Thursday, April 30, 2009

The Vouge

Sawaki Roshi: Often a kid does things by blindly following others. When his friend eats a potato, he wants to eat one. If his friend wants candy, he wants some. When someone he knows gets a Kintama-bue (a bamboo whistle with a balloon attached to one end), he begs his parents, "Please buy a kintama-bue for me." And he is not always a kid.

Uchiyama Roshi: At the time that Dakkochans (a type of plastic doll) were in fashion, I read a letter in the readers' column of the newspaper. It said, "Because my daughter wanted to have a Dakkochan, we went to buy one at a department store. We had to stand in line, but they sold out while we waited our turn. We have a very disappointed daughter. Please produce many dolls for the girls so that everyone who wants one can get one."

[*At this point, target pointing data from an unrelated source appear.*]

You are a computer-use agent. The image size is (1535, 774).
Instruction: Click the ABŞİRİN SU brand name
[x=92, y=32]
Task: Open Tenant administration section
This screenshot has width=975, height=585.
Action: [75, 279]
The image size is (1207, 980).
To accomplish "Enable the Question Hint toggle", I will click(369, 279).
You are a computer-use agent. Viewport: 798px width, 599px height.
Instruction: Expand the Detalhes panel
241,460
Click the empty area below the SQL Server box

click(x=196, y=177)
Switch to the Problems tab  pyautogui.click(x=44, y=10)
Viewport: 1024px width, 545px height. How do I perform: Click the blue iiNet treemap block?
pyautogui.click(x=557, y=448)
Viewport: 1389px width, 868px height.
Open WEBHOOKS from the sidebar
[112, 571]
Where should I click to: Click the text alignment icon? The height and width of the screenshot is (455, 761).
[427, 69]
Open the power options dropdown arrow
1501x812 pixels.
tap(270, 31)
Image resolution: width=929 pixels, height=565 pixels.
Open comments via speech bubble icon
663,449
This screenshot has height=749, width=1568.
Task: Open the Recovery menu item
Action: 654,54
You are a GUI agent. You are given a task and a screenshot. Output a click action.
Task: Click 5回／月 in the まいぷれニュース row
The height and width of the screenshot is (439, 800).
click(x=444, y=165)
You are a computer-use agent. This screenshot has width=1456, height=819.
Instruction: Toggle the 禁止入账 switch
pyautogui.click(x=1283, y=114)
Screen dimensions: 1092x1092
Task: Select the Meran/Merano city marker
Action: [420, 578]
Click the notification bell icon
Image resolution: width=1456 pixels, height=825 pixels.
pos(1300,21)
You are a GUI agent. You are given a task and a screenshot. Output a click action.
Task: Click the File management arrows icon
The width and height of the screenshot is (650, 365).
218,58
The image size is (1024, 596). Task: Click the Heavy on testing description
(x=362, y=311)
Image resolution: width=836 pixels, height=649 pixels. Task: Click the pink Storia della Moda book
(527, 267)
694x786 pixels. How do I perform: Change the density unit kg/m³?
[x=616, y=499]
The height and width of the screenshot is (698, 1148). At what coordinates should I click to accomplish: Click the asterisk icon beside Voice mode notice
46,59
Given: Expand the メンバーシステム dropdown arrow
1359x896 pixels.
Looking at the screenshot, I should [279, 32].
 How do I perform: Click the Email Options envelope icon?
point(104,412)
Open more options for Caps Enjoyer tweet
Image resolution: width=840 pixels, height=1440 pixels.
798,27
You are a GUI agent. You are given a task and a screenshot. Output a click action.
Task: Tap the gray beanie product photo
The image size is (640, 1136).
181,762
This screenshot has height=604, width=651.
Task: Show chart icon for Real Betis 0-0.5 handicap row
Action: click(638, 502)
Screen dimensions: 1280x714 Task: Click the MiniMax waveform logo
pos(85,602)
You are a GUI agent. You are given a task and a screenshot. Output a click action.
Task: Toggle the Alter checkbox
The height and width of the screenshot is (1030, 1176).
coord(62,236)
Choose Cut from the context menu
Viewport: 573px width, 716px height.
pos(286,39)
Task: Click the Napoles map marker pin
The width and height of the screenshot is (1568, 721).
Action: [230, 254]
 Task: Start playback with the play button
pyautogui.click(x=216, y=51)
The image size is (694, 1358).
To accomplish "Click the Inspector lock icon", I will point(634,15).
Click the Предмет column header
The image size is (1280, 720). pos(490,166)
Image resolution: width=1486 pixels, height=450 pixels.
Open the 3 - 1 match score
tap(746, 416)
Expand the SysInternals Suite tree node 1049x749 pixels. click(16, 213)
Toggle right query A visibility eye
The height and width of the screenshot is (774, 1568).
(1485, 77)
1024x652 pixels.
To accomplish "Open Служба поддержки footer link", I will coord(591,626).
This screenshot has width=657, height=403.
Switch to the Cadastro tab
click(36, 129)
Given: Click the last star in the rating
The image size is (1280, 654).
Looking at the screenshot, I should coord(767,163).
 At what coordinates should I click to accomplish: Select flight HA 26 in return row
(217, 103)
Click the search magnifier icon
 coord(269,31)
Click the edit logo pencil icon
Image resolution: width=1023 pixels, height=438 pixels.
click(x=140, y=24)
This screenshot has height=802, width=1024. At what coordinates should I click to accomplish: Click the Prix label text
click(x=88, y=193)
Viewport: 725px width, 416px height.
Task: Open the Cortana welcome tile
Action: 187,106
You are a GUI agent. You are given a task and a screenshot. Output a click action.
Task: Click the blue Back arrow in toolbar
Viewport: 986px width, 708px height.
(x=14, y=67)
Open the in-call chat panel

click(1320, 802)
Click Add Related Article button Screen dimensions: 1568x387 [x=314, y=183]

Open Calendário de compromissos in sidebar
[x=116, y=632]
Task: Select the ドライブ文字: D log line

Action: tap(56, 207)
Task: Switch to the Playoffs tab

It was really a stupid letter, but I found it interesting because it expresses an attitude that is so common these days. I remember the letter exactly; the mother complained as if she were weeping. Dakkochans would soon go out of fashion and no one would pay anymore attention to them, but for her, being behind the times was a fate worse than death. Similarly, parents think that in order to go to a first class primary school, their childeren must go to a first class kindergarden, so they stand in line in order to obtain admission. (Acceptance is base on the ordr of arrival.) Kyoiku-mama wants her chideren to play the piano, so they go into debt to buy one.
By following the fads of the day in buying things, many people find their lives worth living. First, three kinds of electric appliances; next a camera; after that a new car; and then an air conditioner. "Grow up a little" is my immediate response.

Tuesday, April 28, 2009

Mob Psychology

Sawaki Roshi: Mob psychology seems so strange to me. If people don't know anything they'd better not say anything. People do things, say things, an hang on to others, without any convictions of their own. They don't know themselves at all. This is ukiyo, the floating world.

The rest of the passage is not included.